* **WHAT IS REQUIRED**
Pull every line that holds the word "text" from the entries.

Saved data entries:
▶

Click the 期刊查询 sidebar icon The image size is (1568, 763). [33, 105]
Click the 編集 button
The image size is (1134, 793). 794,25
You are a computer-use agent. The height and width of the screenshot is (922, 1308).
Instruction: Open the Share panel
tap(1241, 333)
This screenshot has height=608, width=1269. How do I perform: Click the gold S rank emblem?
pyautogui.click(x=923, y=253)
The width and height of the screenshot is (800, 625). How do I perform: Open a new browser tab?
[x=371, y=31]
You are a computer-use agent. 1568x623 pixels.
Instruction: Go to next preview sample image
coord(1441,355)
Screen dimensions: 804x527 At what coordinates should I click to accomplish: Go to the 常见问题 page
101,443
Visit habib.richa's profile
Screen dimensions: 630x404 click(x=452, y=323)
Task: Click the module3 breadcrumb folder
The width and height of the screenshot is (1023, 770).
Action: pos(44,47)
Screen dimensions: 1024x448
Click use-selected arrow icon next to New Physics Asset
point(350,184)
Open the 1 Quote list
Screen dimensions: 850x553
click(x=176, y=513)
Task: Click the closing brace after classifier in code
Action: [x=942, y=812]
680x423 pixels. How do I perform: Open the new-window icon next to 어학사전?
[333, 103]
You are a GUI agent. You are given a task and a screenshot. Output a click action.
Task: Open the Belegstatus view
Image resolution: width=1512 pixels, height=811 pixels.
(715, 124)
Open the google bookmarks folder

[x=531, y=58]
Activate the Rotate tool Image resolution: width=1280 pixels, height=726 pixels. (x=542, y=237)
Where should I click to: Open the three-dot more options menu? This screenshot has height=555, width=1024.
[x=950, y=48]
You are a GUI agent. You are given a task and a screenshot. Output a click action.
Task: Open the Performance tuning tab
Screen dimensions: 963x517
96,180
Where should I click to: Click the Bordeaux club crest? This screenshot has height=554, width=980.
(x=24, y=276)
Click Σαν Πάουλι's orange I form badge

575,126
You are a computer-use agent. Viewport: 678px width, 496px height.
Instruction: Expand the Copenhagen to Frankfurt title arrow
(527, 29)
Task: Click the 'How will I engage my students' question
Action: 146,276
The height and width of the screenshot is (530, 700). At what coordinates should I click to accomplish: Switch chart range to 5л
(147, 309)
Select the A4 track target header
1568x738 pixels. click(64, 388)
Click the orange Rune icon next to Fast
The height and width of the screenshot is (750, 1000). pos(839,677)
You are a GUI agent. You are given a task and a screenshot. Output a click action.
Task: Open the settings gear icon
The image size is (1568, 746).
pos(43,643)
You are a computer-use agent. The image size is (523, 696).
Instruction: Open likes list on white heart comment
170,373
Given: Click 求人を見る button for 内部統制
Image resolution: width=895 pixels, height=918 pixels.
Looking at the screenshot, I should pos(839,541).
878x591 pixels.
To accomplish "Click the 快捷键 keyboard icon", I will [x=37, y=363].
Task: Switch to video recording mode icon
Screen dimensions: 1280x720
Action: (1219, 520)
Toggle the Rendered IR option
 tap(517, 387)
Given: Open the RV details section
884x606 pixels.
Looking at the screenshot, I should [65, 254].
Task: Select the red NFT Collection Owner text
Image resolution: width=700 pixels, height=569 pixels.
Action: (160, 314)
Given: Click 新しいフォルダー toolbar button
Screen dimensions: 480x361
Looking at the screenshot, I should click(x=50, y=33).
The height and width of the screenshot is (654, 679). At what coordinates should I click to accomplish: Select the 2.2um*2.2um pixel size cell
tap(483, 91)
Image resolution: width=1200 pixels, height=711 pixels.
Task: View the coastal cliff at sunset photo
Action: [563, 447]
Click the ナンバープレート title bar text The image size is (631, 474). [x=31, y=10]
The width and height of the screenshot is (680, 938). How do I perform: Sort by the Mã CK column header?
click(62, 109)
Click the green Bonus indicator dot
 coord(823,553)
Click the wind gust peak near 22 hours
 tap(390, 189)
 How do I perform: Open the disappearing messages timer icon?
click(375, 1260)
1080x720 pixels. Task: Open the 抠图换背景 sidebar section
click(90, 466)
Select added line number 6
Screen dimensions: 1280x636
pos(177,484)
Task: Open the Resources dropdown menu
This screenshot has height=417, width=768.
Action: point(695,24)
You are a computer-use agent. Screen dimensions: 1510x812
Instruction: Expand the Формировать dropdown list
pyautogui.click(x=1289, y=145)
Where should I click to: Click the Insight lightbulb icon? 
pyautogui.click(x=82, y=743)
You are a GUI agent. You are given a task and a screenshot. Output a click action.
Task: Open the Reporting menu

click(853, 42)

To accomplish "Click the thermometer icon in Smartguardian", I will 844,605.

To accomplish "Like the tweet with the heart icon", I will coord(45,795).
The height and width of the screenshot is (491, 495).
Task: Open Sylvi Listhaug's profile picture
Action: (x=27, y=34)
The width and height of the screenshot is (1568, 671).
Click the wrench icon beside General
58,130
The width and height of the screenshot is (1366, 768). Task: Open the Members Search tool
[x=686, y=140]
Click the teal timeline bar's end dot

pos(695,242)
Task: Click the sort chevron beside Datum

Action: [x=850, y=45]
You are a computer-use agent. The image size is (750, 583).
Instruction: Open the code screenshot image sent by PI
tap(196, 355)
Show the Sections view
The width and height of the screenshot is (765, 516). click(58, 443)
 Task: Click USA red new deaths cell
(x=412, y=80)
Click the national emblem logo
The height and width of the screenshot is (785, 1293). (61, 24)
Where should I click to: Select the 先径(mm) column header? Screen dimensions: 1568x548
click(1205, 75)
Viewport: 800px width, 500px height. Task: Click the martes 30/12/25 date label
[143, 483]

◀

* **THE ANSWER**
Task: Select the red NFT Collection Owner text
Click the ナンバープレート title bar text The image size is (631, 474). [x=31, y=10]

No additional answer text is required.